- Exercise directions
Your task is to print all of the entries exactly, though the pictures should not be included.

[Collected data entries]

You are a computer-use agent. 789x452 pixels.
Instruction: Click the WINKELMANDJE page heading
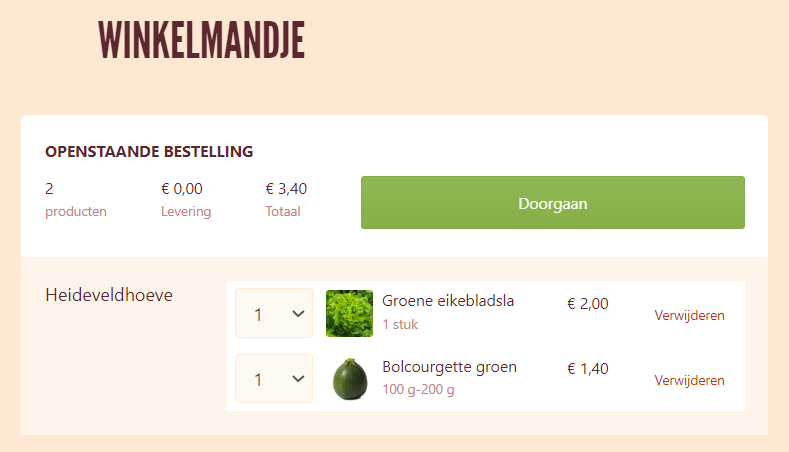tap(201, 40)
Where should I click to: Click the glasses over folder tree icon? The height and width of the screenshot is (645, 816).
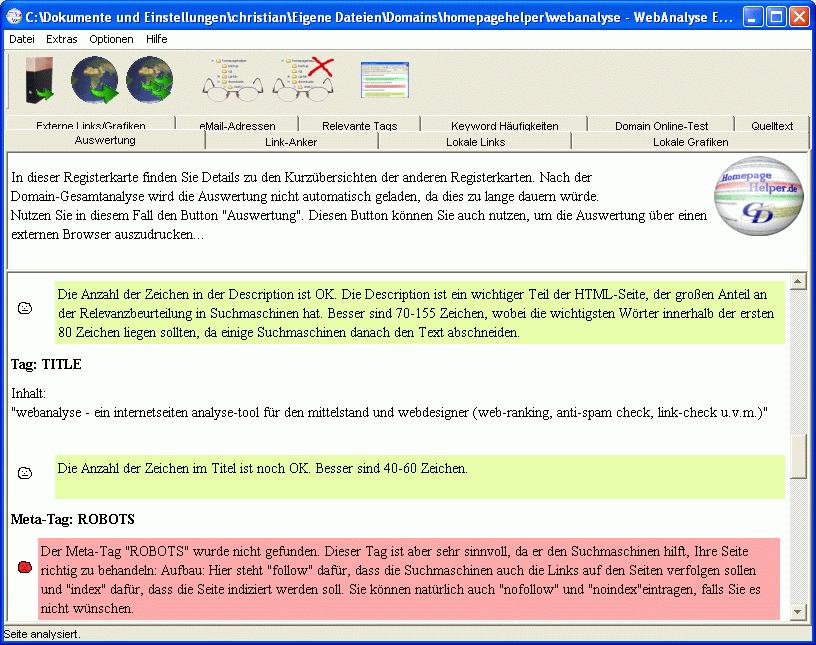point(232,80)
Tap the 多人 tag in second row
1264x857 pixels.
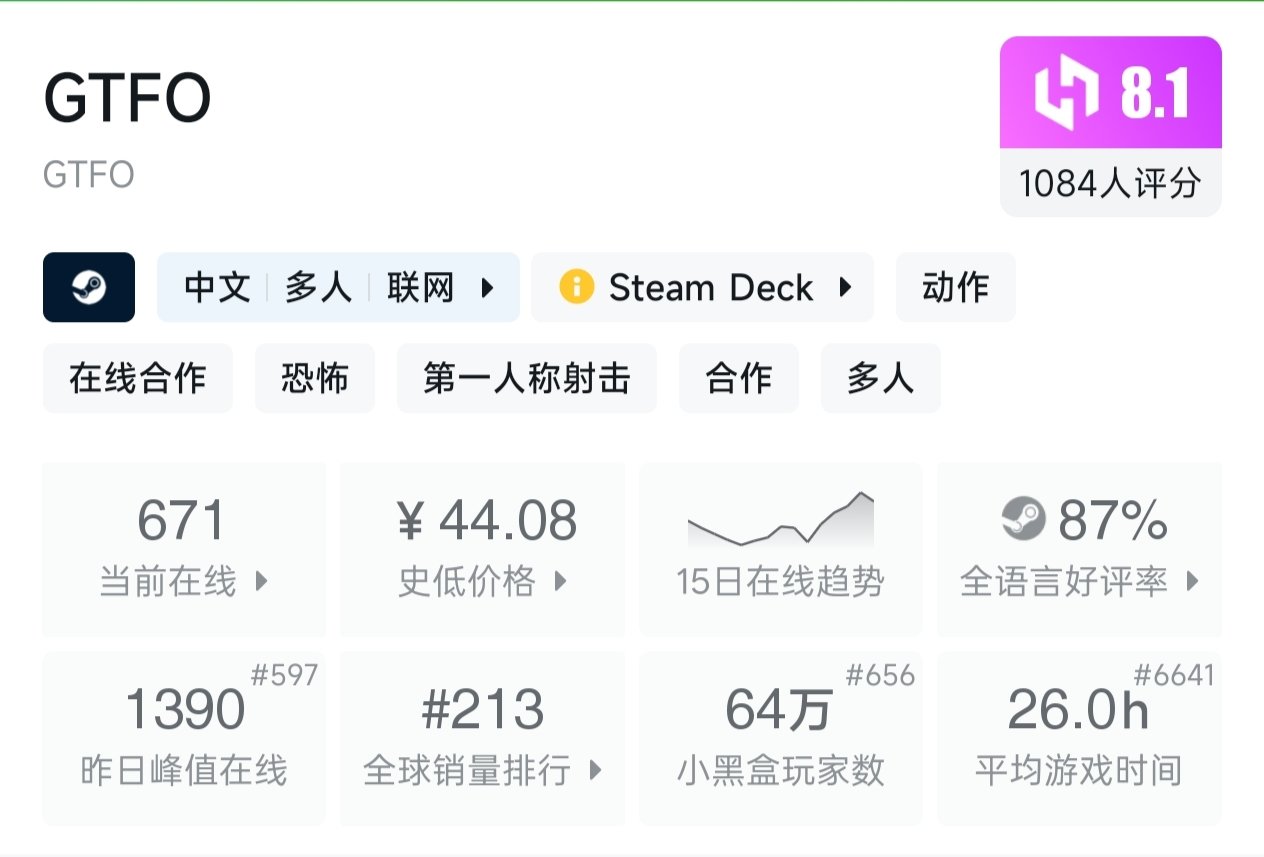(x=880, y=378)
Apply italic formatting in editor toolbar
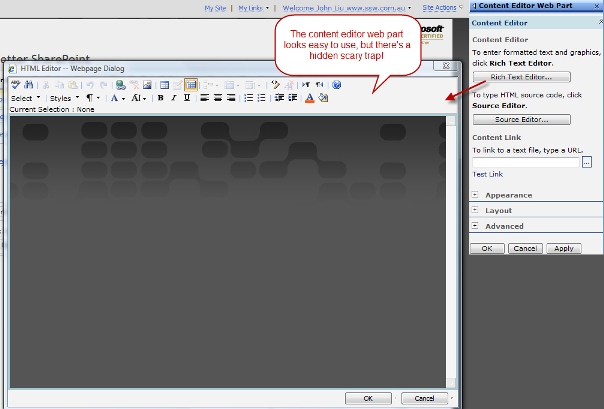Image resolution: width=604 pixels, height=409 pixels. click(x=173, y=98)
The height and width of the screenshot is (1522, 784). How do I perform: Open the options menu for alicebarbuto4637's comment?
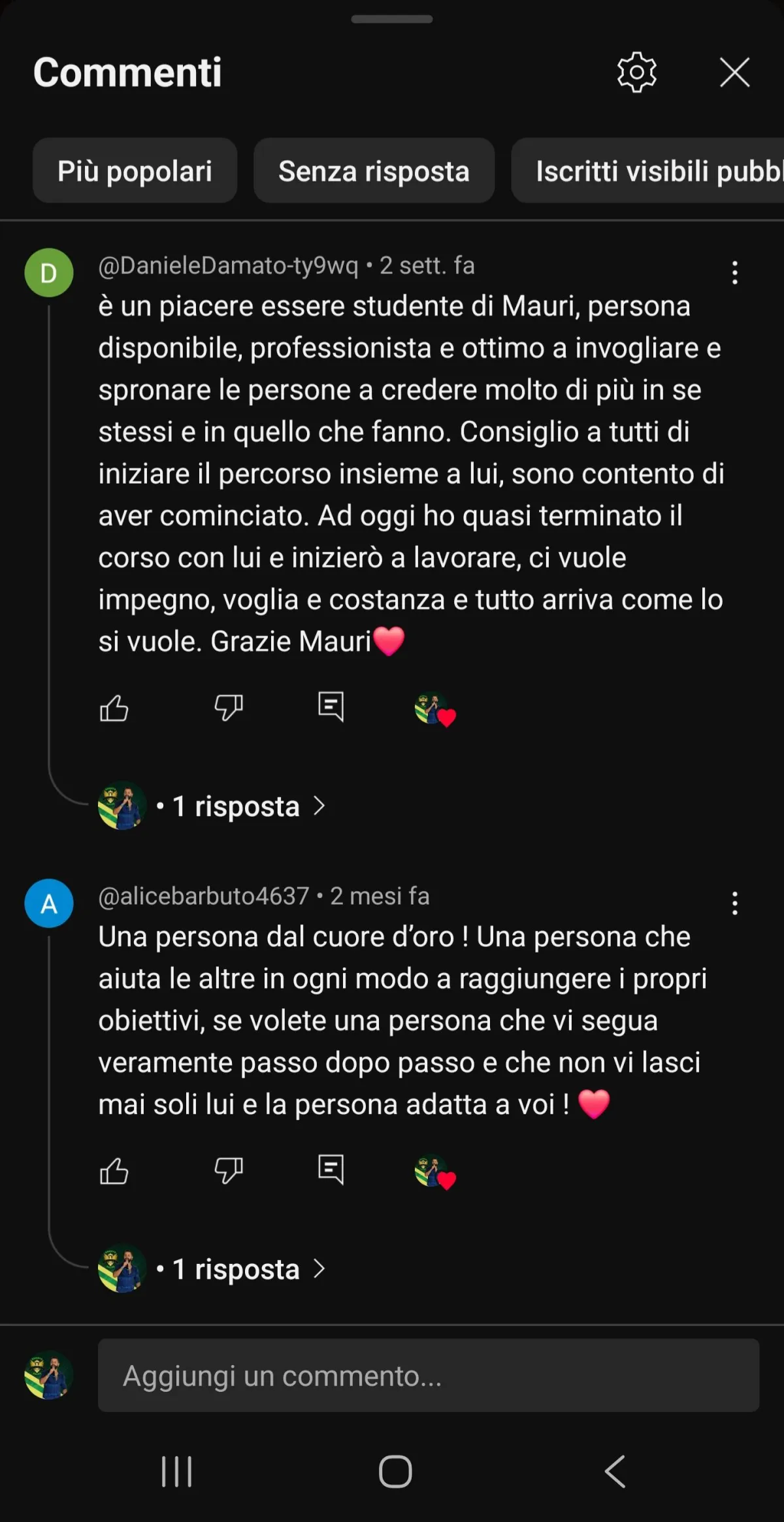(x=735, y=903)
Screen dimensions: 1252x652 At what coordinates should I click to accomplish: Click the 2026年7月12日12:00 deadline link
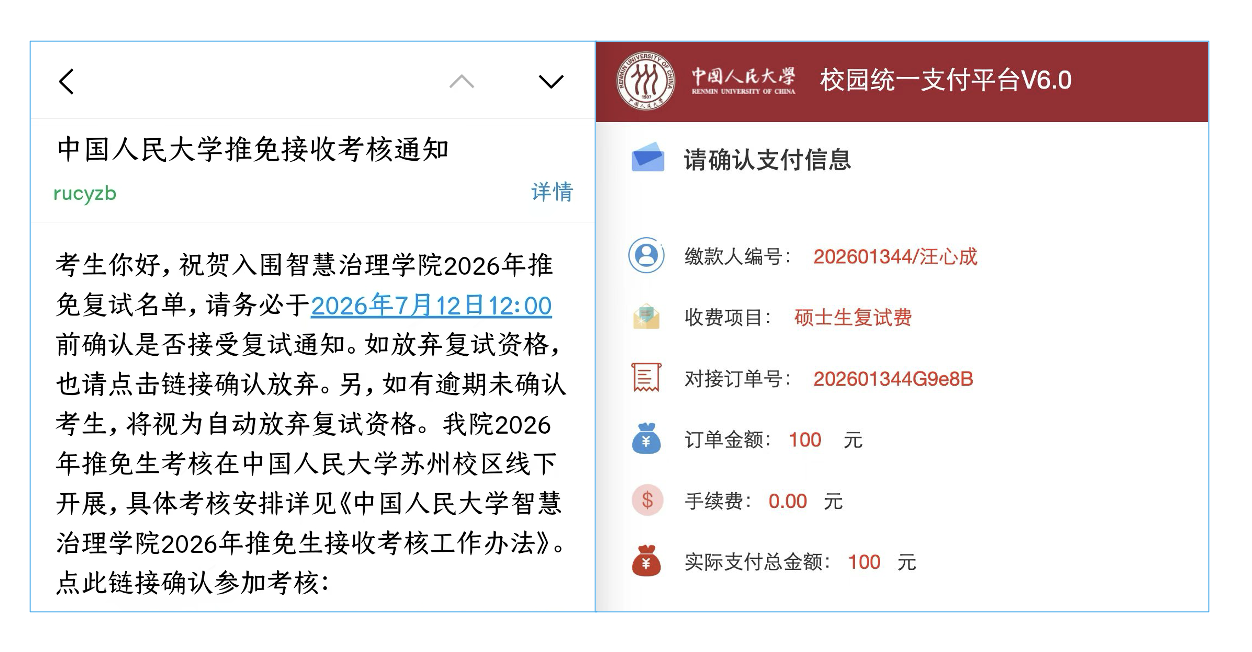pyautogui.click(x=431, y=305)
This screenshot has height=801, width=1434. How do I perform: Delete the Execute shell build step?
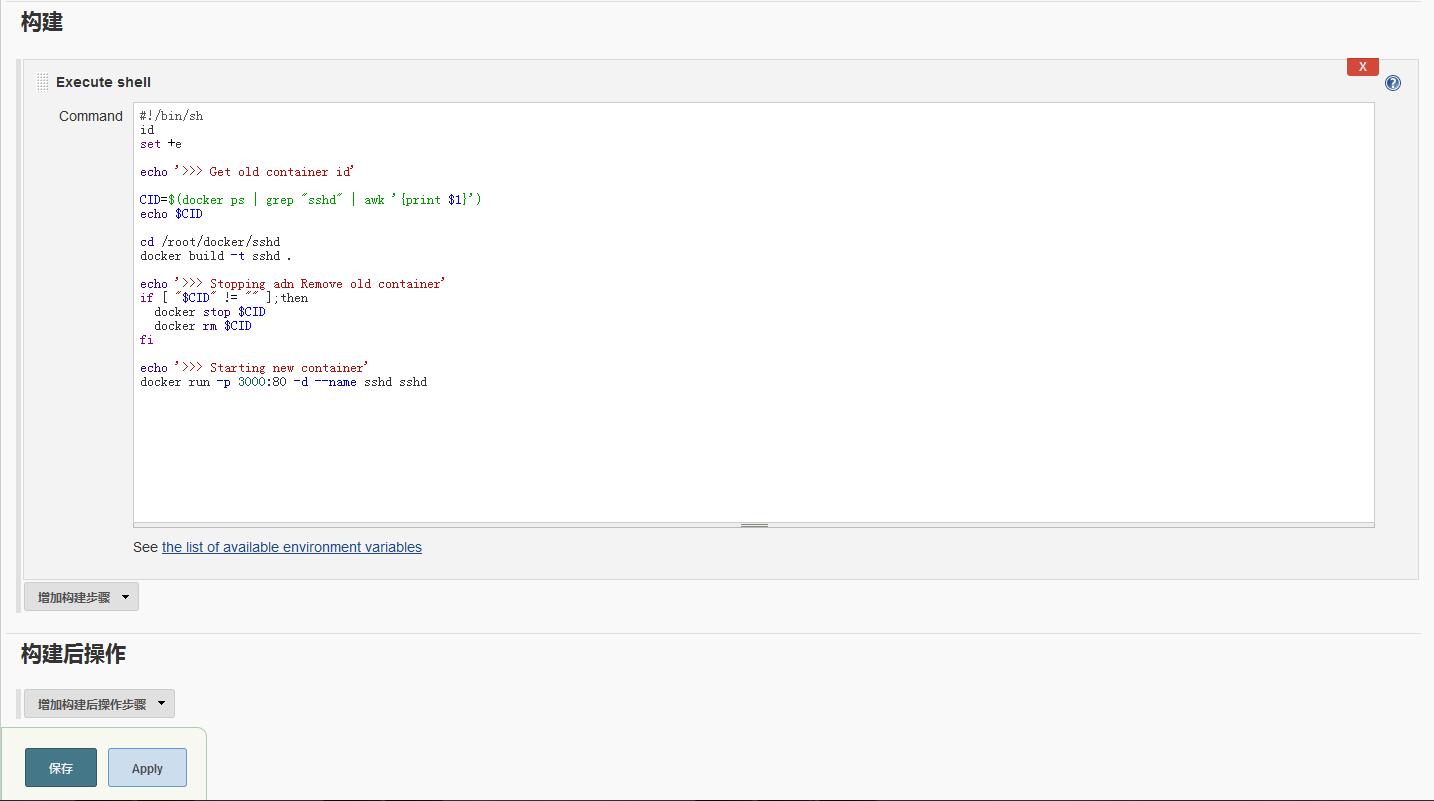[1362, 67]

- Reply to the exercise
You are a computer-use agent. 789x452 pixels.
Instruction: Click the WINKELMANDJE page heading
tap(201, 40)
Where should I click to: Click the glasses over folder tree icon? The height and width of the screenshot is (645, 816).
point(232,80)
Tap the 多人 tag in second row
1264x857 pixels.
(x=880, y=378)
Apply italic formatting in editor toolbar
Image resolution: width=604 pixels, height=409 pixels. click(x=173, y=98)
The height and width of the screenshot is (1522, 784). How do I perform: Open the options menu for alicebarbuto4637's comment?
(x=735, y=903)
Screen dimensions: 1252x652 At what coordinates should I click to accomplish: Click the 2026年7月12日12:00 deadline link
pyautogui.click(x=431, y=305)
This screenshot has height=801, width=1434. How do I perform: Delete the Execute shell build step?
[1362, 67]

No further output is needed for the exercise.